Blanco, Whitman And Orwell, Ctd

Ken Tucker calls Richard Blanco’s effort “a humble, modest poem, one presented to a national audience as a gift of comradeship” and “a quiet assertion that poetry deserves its place in our thoughts on this one day, and every day.” His further analysis:

“One Today” is a fine example of public poetry, in keeping with Blanco’s other work: Loose, open lines of mostly conversational verse, a flexible iambic pentameter stanza form…The poem takes its structure from its title: It follows America over the course of one day, from sunrise to sunset. It dips into autobiography, mentioning Blanco’s working-class origins in his father “cutting sugarcane” and his mother toiling in a grocery store “for twenty years, so I could write this poem” — the sort of anecdotal locution that President Obama himself likes to employ in speeches.

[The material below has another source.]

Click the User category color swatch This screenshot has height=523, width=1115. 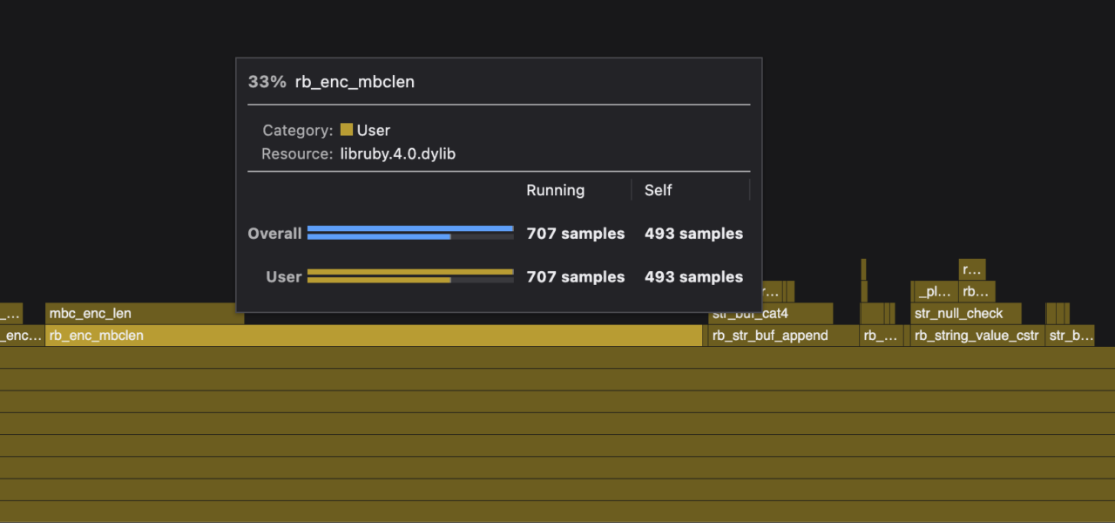347,130

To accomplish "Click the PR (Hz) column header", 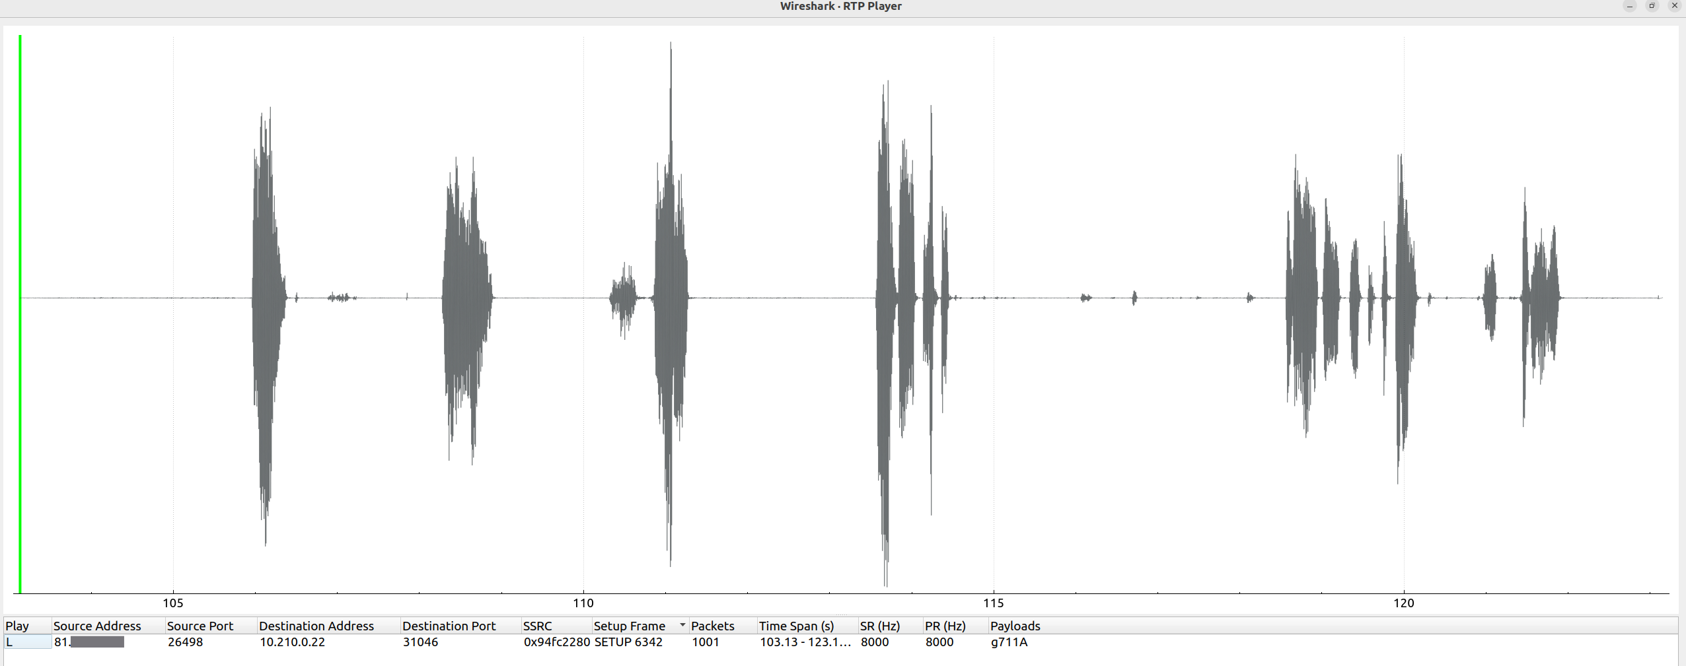I will click(x=945, y=626).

Jahan Ramazani, an editor of The Norton Anthology of Modern and Contemporary Poetry, also gives the poem high marks:

“[It] was especially well suited to the occasion … A more knotty or abstruse poem—even if it had a better chance of lasting or was more formally innovative, less conventional in its imagery or diction—would have missed the mark as an act of public address as well as poetry.”

And, like me, Greg Kandra caught echoes of Whitman in the poem:

It’s full of rich images and sensations—a whiff of Whitman with a dollop of Woody Guthrie and a brush stroke or two of Thomas Hart Benton for good measure.  It’s a big-hearted paean to a big country.

Lastly, Annie Colbert rounds up “10 people annoyed that [the] inauguration poem didn’t rhyme.”